### [Problem]
Copy everything in the data from the line containing "Viewport: 1641px width, 896px" down to the line containing "click(83, 5)", both of those lines included, reproducing each line without any change.
--- begin ---
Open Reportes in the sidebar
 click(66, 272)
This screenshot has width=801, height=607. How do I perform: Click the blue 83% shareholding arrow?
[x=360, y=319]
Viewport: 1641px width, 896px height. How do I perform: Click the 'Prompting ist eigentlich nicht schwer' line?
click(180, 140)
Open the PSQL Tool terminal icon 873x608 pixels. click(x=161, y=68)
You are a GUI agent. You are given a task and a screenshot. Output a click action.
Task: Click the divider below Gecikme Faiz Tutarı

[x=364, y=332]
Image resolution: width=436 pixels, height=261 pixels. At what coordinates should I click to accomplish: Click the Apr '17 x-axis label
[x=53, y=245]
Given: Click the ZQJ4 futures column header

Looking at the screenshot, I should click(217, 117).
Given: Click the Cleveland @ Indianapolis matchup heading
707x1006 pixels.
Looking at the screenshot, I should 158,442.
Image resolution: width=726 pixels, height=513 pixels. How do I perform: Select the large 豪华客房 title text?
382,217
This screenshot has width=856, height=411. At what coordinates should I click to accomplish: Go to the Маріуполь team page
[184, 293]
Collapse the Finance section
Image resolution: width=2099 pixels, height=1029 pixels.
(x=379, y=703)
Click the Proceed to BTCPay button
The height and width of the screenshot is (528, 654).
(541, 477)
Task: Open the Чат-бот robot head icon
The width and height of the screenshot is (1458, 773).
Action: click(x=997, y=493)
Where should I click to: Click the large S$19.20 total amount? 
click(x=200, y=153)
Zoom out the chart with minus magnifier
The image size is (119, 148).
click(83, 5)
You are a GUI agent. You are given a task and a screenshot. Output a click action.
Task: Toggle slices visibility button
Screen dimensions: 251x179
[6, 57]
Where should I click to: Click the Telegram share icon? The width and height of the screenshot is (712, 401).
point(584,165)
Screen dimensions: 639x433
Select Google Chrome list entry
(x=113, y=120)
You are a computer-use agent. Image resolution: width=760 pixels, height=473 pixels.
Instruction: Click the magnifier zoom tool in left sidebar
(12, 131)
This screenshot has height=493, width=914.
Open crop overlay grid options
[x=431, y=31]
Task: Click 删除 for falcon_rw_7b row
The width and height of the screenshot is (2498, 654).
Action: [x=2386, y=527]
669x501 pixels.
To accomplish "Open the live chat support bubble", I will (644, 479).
--- end ---
### [Reply to the exercise]
Viewport: 1641px width, 896px height. How do I perform: Click the 'Prompting ist eigentlich nicht schwer' line?
click(180, 140)
Open the PSQL Tool terminal icon 873x608 pixels. click(x=161, y=68)
You are a GUI agent. You are given a task and a screenshot. Output a click action.
Task: Click the divider below Gecikme Faiz Tutarı

[x=364, y=332]
Image resolution: width=436 pixels, height=261 pixels. At what coordinates should I click to accomplish: Click the Apr '17 x-axis label
[x=53, y=245]
Given: Click the ZQJ4 futures column header

Looking at the screenshot, I should click(217, 117).
Given: Click the Cleveland @ Indianapolis matchup heading
707x1006 pixels.
Looking at the screenshot, I should 158,442.
Image resolution: width=726 pixels, height=513 pixels. How do I perform: Select the large 豪华客房 title text?
382,217
This screenshot has width=856, height=411. At what coordinates should I click to accomplish: Go to the Маріуполь team page
[184, 293]
Collapse the Finance section
Image resolution: width=2099 pixels, height=1029 pixels.
(x=379, y=703)
Click the Proceed to BTCPay button
The height and width of the screenshot is (528, 654).
(541, 477)
Task: Open the Чат-бот robot head icon
The width and height of the screenshot is (1458, 773).
Action: click(x=997, y=493)
Where should I click to: Click the large S$19.20 total amount? 
click(x=200, y=153)
Zoom out the chart with minus magnifier
The image size is (119, 148).
click(83, 5)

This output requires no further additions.